**Exercise brief**
Among the entries below, one stretch runs from the line that contains "You are a computer-use" through the line that contains "Instruction: Tap charge". Repeat that stretch exactly, ends included, and only that.

**Input data**
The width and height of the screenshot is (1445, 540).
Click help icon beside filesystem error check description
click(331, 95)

...

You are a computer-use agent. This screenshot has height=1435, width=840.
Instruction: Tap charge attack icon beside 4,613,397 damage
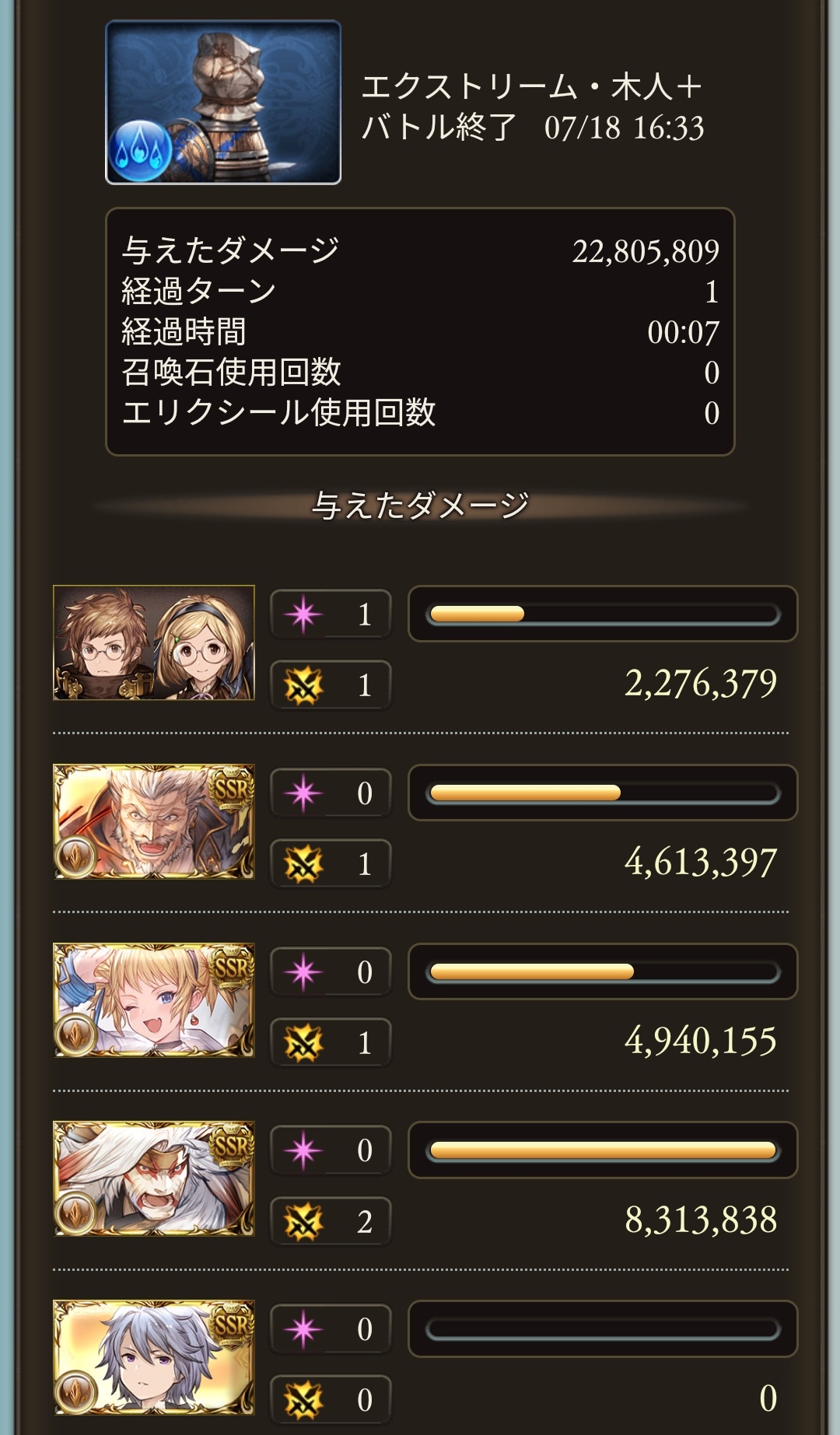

--

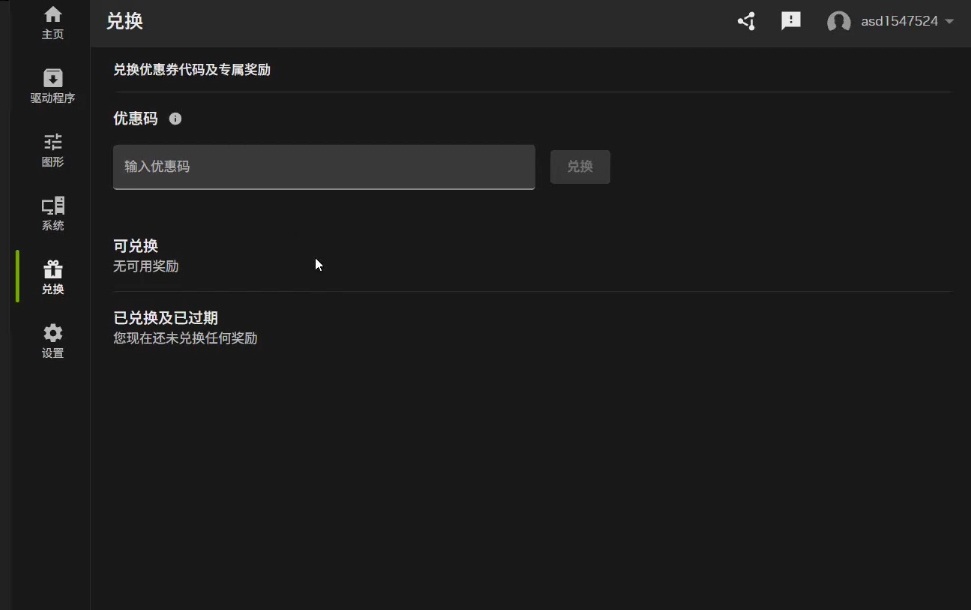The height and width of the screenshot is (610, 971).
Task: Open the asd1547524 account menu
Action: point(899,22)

**Answer box**
You are a computer-use agent. This screenshot has height=1435, width=840.
Instruction: Tap charge attack icon beside 4,613,397 damage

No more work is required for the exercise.